The density of the air changes with the temperature, so you may have to rejet the carbs per the temperature. Most snowmobile engines are jetted to run properly above -20F (-29C), but the exact specification is clearly stated in the owner’s manual.

If you ride your sled in extremely low temperatures without adjusting the carbs, the dense air could cause engine issues, especially at WOT. Sure, snowmobiles can run better at colder temps thanks to the denser air, but you also have to increase the fuel to avoid operational problems.

For more information about jetting for cold temps, don’t hesitate to check the owner’s manual or contact your dealer. If your sled is EFI you won’t have to deal with this of course.

Another problem with cold weather is that it makes the oil really thick. And the thicker the oil, the harder it flows through the engine.

Because of this, you have to be sure that you warm up your sled properly. Contrary to popular belief, it’s not only the engine that requires a warm-up, but also the track, suspensions, and other parts of the sled.

Best practice is to go slow for the first few miles to let these components warm up properly.

Unfortunately, not all parts of snowmobiles can be warmed up. Unless your sled features a heated seat, be prepared for a stiff cold seat, especially if the temp drops below -20F.

Around this temperature, the seat’s foam becomes stiff and uncomfortable, but riding in a standing position is also not advisable because of the cold wind.

Finally, keep in mind that extreme cold can also cause starting issues. Therefore, common sense says if you can’t start the engine, it’s too cold to ride your sled.

The Risks of Snowmobiling in Extreme Cold Weather

Let’s face it, riding a snowmobile in extremely low temperatures is not risk-free.

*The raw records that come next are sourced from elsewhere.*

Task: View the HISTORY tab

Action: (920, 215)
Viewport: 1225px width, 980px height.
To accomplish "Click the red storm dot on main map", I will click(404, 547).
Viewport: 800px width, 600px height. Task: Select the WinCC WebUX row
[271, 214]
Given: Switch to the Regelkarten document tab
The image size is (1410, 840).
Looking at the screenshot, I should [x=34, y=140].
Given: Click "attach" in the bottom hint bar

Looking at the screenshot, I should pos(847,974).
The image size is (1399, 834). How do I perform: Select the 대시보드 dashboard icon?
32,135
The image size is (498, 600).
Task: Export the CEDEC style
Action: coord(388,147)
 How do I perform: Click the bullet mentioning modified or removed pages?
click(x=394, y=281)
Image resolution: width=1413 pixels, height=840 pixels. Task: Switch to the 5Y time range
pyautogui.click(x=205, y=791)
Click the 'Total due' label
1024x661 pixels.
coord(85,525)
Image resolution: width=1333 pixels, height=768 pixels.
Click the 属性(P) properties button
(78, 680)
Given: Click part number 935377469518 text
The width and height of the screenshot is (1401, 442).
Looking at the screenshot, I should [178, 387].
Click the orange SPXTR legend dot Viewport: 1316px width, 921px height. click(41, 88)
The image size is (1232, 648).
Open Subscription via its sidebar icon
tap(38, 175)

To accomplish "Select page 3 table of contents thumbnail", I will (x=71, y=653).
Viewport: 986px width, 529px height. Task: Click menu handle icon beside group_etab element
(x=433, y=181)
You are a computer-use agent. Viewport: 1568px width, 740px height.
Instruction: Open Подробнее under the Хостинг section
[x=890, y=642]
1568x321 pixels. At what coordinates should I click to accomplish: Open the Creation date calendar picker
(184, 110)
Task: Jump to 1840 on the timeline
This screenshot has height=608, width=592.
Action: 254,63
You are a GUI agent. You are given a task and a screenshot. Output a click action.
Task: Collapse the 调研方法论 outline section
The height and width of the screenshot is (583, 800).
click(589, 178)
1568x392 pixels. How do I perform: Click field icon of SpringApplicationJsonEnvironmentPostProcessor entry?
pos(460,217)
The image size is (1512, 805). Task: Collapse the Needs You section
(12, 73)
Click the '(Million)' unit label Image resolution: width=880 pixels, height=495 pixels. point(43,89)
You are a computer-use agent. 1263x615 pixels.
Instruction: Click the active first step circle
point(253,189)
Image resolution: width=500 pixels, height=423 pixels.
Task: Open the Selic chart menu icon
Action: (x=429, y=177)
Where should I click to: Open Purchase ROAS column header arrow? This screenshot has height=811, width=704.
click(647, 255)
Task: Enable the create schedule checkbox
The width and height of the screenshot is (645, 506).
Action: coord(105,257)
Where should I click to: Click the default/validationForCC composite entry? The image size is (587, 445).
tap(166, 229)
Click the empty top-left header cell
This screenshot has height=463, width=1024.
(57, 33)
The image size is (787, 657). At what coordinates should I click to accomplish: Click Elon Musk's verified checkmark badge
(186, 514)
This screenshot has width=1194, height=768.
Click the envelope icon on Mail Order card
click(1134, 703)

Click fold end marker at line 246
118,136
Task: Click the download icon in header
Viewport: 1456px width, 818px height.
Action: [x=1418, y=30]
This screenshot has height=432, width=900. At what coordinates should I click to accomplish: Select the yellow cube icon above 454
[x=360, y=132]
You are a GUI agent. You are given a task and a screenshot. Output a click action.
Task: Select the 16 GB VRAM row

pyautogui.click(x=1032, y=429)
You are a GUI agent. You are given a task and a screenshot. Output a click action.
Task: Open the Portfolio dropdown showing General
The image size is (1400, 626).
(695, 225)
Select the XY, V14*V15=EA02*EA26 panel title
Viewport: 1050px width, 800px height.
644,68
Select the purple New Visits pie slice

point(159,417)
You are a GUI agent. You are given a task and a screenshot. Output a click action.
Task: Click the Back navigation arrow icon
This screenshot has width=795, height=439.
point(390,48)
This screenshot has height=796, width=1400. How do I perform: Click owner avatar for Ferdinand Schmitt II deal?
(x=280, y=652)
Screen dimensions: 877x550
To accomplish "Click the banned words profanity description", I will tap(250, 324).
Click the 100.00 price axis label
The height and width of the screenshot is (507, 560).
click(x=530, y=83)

If you get a little airflow through your clothing or helmet you may quickly get frostbite. To avoid these issues, make sure to dress up properly and don’t leave any open areas.

It can also be a serious issue if your sled breaks down and you have to come back on foot. Therefore, it’s highly recommended that you never ride a snowmobile alone, especially on cold days!

You don’t know when your sled will leave you stranded, so riding solo in extremely cold weather is never a good idea. If you are looking for a partner, beware that finding someone for these trips could also be an issue.

Takeaways

Many riders say that the best temperature for riding a snowmobile is between -10F and +30F (-23C and -1C).  While few riders go out regardless of temperature, most of them find that -20F (-29C) is too cold for riding.

Low temperatures can be challenging in many ways, so if you’re considering riding your sled in extreme cold, make sure to get the right gear and plan a short trip.

Keeping safety in mind, it’s also essential not to ride solo, especially in isolated areas. If your sled leaves you stranded, you will need immediate help, as being outside for a long time in the cold can be risky in many ways.

Because of this, you need to think twice before heading out in extreme weather!